Em uma semana, 25 presidiários revitalizam escola

Trabalho em Americana integra projeto do Estado que envolve capacitação dos detentos e remição de pena


Uma equipe de 25 presidiários em regime semiaberto do CR (Centro de Ressocialização) de Sumaré revitalizou a Escola Estadual Professora Anna Maria Lúcia de Nardo Moraes Barros, no Jardim Brasil, em Americana. O trabalho aconteceu na última semana de janeiro dentro do projeto “Escola + Bonita”, iniciativa das secretarias estaduais de Educação, Administração Penitenciária e de Desenvolvimento Econômico.

Ao todo, 2,1 mil escolas estaduais de São Paulo serão revitalizadas até 2020. Na região, também foi contemplada a escola Dr. Honorino Fabbri, em Hortolândia. Na unidade de Americana os presidiários pintaram muro, fachada, corredor, salas de aula, pátio e palco. Para a diretora Jamile Aparecida Saulino dos Santos, a experiência foi positiva.

Foto: Divulgação
Foram 25 presidiários envolvidos na pintura no Jd. Brasil

“Eles trabalharam muito bem. Deixaram a escola com outro visual e pronta para receber os alunos nesse início de ano letivo”. Segundo ela, a equipe terminou o trabalho no dia 31. As aulas recomeçaram no dia 1º de fevereiro. “Os alunos ficaram encantados com a nova aparência da escola. Agora estamos trabalhando com eles a importância de cuidarem do espaço e mantê-lo sempre assim, harmonioso”.
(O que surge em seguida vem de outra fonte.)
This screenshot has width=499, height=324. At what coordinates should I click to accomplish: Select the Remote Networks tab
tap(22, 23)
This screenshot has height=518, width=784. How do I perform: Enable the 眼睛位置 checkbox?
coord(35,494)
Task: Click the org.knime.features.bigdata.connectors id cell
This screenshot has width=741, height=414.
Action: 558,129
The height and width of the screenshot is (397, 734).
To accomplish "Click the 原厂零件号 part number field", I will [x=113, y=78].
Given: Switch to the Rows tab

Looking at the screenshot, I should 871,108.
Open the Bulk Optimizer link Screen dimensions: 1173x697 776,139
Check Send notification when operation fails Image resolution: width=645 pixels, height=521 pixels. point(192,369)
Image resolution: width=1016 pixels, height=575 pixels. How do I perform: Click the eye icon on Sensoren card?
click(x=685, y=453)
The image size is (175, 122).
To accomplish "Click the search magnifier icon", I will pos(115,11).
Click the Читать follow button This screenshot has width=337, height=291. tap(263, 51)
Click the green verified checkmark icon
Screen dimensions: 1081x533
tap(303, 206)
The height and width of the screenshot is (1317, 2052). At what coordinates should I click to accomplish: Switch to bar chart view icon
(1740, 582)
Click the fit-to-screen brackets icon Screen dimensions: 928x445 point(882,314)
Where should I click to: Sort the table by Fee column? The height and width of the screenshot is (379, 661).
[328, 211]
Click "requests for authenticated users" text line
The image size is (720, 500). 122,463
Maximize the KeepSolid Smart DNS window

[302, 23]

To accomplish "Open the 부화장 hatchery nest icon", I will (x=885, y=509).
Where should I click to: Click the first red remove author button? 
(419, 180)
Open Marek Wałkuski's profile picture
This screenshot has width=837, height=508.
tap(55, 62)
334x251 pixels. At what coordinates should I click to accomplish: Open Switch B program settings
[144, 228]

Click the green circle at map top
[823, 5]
Na avaliação da diretora, iniciativas assim demonstram cuidado com o local de aprendizagem. Além da escola do Jardim Brasil, outra unidade estadual de Americana já havia sido contemplada com iniciativa parecida do CR. Foi a escola Professor Bento Penteado dos Santos, no Jardim Nossa Senhora Aparecida. Segundo o diretor do Centro de Ressocialização, Dalber Possato, esse caso foi uma iniciativa própria do local e envolveu pintura, limpeza jardinagem e pequenos reparos.

Possato informa que o trabalho prestado pelos presidiários sempre envolve locais públicos. Para o projeto “Escola + Bonita” ele informa que foram designados homens do semiaberto que estão sendo capacitados como pintores. O trabalho na escola Professora Anna Maria Lúcia de Nardo Moraes Barros serviu como aula prática. Durante o dia, os presidiários permaneciam trabalhando na escola com orientação de um instrutor do curso e depois voltavam ao CR.

Além de terem o certificado como pintores ao ganharem a liberdade, a atividade também funciona como remição de pena. A cada três dias trabalhados, os detentos podem reduzir um dia de pena. Outro benefício é que os presos que fazem esse tipo de atividade têm prioridade no encaminhamento para vagas de emprego em empresas parceiras do CR.

Na visão do diretor do Centro de Ressocialização, o mais importante, no entanto, é mostrar que os presidiários podem colaborar com a comunidade. “Estamos usando mão de obra de alguém que hoje está cumprindo pena para revitalizar um espaço público que atende ali centenas de pessoas. É importante mostrar que as pessoas em momento de recuperação como esse têm condições de oferecer algo positivo de volta à sociedade”.